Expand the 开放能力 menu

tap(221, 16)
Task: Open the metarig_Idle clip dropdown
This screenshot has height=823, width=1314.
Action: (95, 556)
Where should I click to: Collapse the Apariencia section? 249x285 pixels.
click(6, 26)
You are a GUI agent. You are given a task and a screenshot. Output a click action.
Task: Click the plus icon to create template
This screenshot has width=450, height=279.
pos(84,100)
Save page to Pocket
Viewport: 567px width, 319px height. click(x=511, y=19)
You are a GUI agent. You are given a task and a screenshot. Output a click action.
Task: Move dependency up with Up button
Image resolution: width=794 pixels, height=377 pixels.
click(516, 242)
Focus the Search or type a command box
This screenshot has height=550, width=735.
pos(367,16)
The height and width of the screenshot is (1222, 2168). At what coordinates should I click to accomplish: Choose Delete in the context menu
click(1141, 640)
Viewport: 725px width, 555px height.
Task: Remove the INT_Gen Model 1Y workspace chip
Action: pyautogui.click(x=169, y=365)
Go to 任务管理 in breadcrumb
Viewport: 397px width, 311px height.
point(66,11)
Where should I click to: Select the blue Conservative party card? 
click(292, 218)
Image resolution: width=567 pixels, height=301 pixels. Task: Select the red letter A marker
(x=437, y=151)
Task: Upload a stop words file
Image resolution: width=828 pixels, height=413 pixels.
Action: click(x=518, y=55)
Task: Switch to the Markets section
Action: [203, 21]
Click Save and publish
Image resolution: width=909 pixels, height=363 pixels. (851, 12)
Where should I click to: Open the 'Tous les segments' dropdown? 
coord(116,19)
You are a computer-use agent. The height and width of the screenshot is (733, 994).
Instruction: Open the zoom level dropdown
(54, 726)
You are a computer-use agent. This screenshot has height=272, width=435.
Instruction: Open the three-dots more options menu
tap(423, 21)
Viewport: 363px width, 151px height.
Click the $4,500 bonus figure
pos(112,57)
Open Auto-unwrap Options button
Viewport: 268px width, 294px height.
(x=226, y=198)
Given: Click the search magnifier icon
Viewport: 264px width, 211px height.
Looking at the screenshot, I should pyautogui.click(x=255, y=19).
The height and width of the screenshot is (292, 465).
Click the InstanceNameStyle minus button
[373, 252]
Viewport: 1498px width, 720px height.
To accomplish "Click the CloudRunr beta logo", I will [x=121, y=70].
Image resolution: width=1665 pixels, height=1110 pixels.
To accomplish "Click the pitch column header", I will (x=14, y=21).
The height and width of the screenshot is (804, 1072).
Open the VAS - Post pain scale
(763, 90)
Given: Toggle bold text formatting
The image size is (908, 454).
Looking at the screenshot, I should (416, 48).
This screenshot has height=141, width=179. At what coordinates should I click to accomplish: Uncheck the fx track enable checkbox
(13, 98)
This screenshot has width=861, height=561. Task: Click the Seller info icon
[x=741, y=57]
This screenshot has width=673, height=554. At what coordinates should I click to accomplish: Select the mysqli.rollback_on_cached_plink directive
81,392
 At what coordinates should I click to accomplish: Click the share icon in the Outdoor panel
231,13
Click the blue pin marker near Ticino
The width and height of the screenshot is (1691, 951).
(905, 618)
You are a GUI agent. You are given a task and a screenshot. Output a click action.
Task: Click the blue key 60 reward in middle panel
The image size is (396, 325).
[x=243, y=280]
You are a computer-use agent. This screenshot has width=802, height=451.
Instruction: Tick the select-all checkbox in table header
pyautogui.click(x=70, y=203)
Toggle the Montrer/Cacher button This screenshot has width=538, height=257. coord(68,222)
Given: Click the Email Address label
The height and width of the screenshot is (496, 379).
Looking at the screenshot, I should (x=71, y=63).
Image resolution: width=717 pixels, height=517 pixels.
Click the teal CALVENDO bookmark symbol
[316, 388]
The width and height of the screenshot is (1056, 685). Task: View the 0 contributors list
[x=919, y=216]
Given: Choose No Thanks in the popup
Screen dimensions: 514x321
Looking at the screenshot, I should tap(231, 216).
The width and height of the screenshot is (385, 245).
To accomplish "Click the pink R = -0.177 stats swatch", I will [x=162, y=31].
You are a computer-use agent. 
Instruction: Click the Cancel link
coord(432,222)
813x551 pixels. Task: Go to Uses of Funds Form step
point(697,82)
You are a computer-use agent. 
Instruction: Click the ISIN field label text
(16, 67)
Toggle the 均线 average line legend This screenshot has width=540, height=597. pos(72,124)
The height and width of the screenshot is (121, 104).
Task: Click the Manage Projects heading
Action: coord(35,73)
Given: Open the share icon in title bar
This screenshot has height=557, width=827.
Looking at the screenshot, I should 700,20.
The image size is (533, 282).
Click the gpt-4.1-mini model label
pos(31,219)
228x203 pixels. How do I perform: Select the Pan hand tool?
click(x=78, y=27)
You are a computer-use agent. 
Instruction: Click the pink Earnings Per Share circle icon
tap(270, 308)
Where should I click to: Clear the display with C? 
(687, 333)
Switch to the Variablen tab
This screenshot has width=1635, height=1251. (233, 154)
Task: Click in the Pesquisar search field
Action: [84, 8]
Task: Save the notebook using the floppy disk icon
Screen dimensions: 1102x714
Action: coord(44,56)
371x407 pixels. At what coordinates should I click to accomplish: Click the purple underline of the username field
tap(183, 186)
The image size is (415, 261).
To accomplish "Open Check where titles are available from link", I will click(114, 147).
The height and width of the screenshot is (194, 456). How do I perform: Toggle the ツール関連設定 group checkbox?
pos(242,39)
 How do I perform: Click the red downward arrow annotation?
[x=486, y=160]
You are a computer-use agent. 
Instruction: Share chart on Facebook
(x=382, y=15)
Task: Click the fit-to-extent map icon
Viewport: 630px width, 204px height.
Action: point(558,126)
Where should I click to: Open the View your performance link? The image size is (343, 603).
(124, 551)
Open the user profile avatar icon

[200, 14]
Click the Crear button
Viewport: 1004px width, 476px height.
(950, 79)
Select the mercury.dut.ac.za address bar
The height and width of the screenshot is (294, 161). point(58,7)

════════════════

EXERCISE - Swap "Where should I click to" for "Which point do I click to" everywhere it appears in the records, and reproduce the records with all other text unchanged.

RIGHT ANSWER -
Expand the 开放能力 menu

tap(221, 16)
Task: Open the metarig_Idle clip dropdown
This screenshot has height=823, width=1314.
Action: (95, 556)
Which point do I click to: Collapse the Apariencia section? 249x285 pixels.
click(6, 26)
You are a GUI agent. You are given a task and a screenshot. Output a click action.
Task: Click the plus icon to create template
This screenshot has width=450, height=279.
pos(84,100)
Save page to Pocket
Viewport: 567px width, 319px height. click(x=511, y=19)
You are a GUI agent. You are given a task and a screenshot. Output a click action.
Task: Move dependency up with Up button
Image resolution: width=794 pixels, height=377 pixels.
click(516, 242)
Focus the Search or type a command box
This screenshot has height=550, width=735.
pos(367,16)
The height and width of the screenshot is (1222, 2168). At what coordinates should I click to accomplish: Choose Delete in the context menu
click(1141, 640)
Viewport: 725px width, 555px height.
Task: Remove the INT_Gen Model 1Y workspace chip
Action: pyautogui.click(x=169, y=365)
Go to 任务管理 in breadcrumb
Viewport: 397px width, 311px height.
point(66,11)
Which point do I click to: Select the blue Conservative party card? 
click(292, 218)
Image resolution: width=567 pixels, height=301 pixels. Task: Select the red letter A marker
(x=437, y=151)
Task: Upload a stop words file
Image resolution: width=828 pixels, height=413 pixels.
Action: click(x=518, y=55)
Task: Switch to the Markets section
Action: [203, 21]
Click Save and publish
Image resolution: width=909 pixels, height=363 pixels. (851, 12)
Which point do I click to: Open the 'Tous les segments' dropdown? 
coord(116,19)
You are a computer-use agent. The height and width of the screenshot is (733, 994).
Instruction: Open the zoom level dropdown
(54, 726)
You are a computer-use agent. This screenshot has height=272, width=435.
Instruction: Open the three-dots more options menu
tap(423, 21)
Viewport: 363px width, 151px height.
Click the $4,500 bonus figure
pos(112,57)
Open Auto-unwrap Options button
Viewport: 268px width, 294px height.
(x=226, y=198)
Given: Click the search magnifier icon
Viewport: 264px width, 211px height.
Looking at the screenshot, I should pyautogui.click(x=255, y=19).
The height and width of the screenshot is (292, 465).
Click the InstanceNameStyle minus button
[373, 252]
Viewport: 1498px width, 720px height.
To accomplish "Click the CloudRunr beta logo", I will [x=121, y=70].
Image resolution: width=1665 pixels, height=1110 pixels.
To accomplish "Click the pitch column header", I will (x=14, y=21).
The height and width of the screenshot is (804, 1072).
Open the VAS - Post pain scale
(763, 90)
Given: Toggle bold text formatting
The image size is (908, 454).
Looking at the screenshot, I should (416, 48).
This screenshot has height=141, width=179. At what coordinates should I click to accomplish: Uncheck the fx track enable checkbox
(13, 98)
This screenshot has width=861, height=561. Task: Click the Seller info icon
[x=741, y=57]
This screenshot has width=673, height=554. At what coordinates should I click to accomplish: Select the mysqli.rollback_on_cached_plink directive
81,392
 At what coordinates should I click to accomplish: Click the share icon in the Outdoor panel
231,13
Click the blue pin marker near Ticino
The width and height of the screenshot is (1691, 951).
(905, 618)
You are a GUI agent. You are given a task and a screenshot. Output a click action.
Task: Click the blue key 60 reward in middle panel
The image size is (396, 325).
[x=243, y=280]
You are a computer-use agent. This screenshot has width=802, height=451.
Instruction: Tick the select-all checkbox in table header
pyautogui.click(x=70, y=203)
Toggle the Montrer/Cacher button This screenshot has width=538, height=257. coord(68,222)
Given: Click the Email Address label
The height and width of the screenshot is (496, 379).
Looking at the screenshot, I should (x=71, y=63).
Image resolution: width=717 pixels, height=517 pixels.
Click the teal CALVENDO bookmark symbol
[316, 388]
The width and height of the screenshot is (1056, 685). Task: View the 0 contributors list
[x=919, y=216]
Given: Choose No Thanks in the popup
Screen dimensions: 514x321
Looking at the screenshot, I should tap(231, 216).
The width and height of the screenshot is (385, 245).
To accomplish "Click the pink R = -0.177 stats swatch", I will [x=162, y=31].
You are a computer-use agent. 
Instruction: Click the Cancel link
coord(432,222)
813x551 pixels. Task: Go to Uses of Funds Form step
point(697,82)
You are a computer-use agent. 
Instruction: Click the ISIN field label text
(16, 67)
Toggle the 均线 average line legend This screenshot has width=540, height=597. pos(72,124)
The height and width of the screenshot is (121, 104).
Task: Click the Manage Projects heading
Action: coord(35,73)
Given: Open the share icon in title bar
This screenshot has height=557, width=827.
Looking at the screenshot, I should 700,20.
The image size is (533, 282).
Click the gpt-4.1-mini model label
pos(31,219)
228x203 pixels. How do I perform: Select the Pan hand tool?
click(x=78, y=27)
You are a computer-use agent. 
Instruction: Click the pink Earnings Per Share circle icon
tap(270, 308)
Which point do I click to: Clear the display with C? 
(687, 333)
Switch to the Variablen tab
This screenshot has width=1635, height=1251. (233, 154)
Task: Click in the Pesquisar search field
Action: [84, 8]
Task: Save the notebook using the floppy disk icon
Screen dimensions: 1102x714
Action: coord(44,56)
371x407 pixels. At what coordinates should I click to accomplish: Click the purple underline of the username field
tap(183, 186)
The image size is (415, 261).
To accomplish "Open Check where titles are available from link", I will click(114, 147).
The height and width of the screenshot is (194, 456). How do I perform: Toggle the ツール関連設定 group checkbox?
pos(242,39)
 How do I perform: Click the red downward arrow annotation?
[x=486, y=160]
You are a computer-use agent. 
Instruction: Share chart on Facebook
(x=382, y=15)
Task: Click the fit-to-extent map icon
Viewport: 630px width, 204px height.
Action: point(558,126)
Which point do I click to: Open the View your performance link? The image size is (343, 603).
(124, 551)
Open the user profile avatar icon

[200, 14]
Click the Crear button
Viewport: 1004px width, 476px height.
(950, 79)
Select the mercury.dut.ac.za address bar
The height and width of the screenshot is (294, 161). point(58,7)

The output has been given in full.